**What you need to do:**
Quote the entries below from the line with "Digitale Bijbels (103, 2457)" through the line with "kalender met ansichtkaarten (94, 2405)", both ends included, and only those lines.

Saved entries
--

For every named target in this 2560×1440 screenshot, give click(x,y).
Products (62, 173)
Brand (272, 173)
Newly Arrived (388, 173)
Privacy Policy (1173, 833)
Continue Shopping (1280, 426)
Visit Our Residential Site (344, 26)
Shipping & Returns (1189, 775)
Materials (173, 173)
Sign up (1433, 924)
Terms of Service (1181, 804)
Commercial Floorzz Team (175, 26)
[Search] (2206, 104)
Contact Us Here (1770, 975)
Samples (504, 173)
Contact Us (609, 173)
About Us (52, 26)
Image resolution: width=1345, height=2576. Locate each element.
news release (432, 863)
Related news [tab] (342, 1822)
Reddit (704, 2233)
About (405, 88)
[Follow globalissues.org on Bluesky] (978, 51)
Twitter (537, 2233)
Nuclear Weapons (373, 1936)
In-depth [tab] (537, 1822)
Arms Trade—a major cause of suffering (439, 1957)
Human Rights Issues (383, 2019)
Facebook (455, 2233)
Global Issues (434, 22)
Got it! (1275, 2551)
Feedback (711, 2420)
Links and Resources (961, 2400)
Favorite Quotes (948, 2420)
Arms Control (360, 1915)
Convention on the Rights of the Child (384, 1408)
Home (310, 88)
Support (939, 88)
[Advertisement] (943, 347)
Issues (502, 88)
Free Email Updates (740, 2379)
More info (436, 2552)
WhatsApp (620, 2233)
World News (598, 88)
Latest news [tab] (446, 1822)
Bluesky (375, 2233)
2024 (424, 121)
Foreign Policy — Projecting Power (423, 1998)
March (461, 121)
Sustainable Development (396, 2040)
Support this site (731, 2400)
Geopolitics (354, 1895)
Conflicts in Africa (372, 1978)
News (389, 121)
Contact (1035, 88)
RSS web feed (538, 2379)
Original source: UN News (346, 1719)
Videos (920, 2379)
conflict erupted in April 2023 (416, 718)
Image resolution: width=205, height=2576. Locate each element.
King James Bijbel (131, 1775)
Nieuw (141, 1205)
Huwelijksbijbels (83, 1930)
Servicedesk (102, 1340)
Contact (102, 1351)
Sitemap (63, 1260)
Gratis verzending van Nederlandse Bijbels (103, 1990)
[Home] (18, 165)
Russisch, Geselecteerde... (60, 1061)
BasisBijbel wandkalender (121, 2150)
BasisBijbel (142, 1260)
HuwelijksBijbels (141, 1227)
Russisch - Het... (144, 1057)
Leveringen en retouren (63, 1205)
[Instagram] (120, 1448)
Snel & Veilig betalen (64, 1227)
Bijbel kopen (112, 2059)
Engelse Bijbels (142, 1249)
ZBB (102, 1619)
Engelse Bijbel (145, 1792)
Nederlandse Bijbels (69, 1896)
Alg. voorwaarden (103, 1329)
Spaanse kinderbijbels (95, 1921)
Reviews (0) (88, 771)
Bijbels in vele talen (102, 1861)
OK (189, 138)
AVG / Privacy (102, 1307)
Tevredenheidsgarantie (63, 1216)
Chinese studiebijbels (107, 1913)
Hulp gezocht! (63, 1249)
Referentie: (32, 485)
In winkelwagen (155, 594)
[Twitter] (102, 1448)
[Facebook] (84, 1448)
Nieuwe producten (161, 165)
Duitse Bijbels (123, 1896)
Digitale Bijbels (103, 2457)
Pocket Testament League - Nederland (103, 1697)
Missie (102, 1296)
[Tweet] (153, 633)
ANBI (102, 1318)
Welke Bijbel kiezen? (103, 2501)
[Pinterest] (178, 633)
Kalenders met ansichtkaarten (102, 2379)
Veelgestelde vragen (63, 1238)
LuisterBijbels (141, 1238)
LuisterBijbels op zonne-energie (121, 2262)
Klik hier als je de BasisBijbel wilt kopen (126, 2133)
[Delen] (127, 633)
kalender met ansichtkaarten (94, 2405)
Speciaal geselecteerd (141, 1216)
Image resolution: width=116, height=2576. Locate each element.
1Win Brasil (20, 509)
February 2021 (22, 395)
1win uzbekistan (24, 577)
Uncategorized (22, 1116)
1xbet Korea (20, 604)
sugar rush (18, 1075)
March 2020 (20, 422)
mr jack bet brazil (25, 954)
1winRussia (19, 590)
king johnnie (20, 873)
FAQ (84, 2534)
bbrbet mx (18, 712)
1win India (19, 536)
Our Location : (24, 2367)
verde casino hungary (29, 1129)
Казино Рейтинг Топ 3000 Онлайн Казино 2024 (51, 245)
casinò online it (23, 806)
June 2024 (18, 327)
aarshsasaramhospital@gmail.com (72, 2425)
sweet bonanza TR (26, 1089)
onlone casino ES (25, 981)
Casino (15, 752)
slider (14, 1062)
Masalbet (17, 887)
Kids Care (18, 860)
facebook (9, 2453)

--

**Problem solution:**
Digitale Bijbels (103, 2457)
Pocket Testament League - Nederland (103, 1697)
Missie (102, 1296)
[Tweet] (153, 633)
ANBI (102, 1318)
Welke Bijbel kiezen? (103, 2501)
[Pinterest] (178, 633)
Kalenders met ansichtkaarten (102, 2379)
Veelgestelde vragen (63, 1238)
LuisterBijbels (141, 1238)
LuisterBijbels op zonne-energie (121, 2262)
Klik hier als je de BasisBijbel wilt kopen (126, 2133)
[Delen] (127, 633)
kalender met ansichtkaarten (94, 2405)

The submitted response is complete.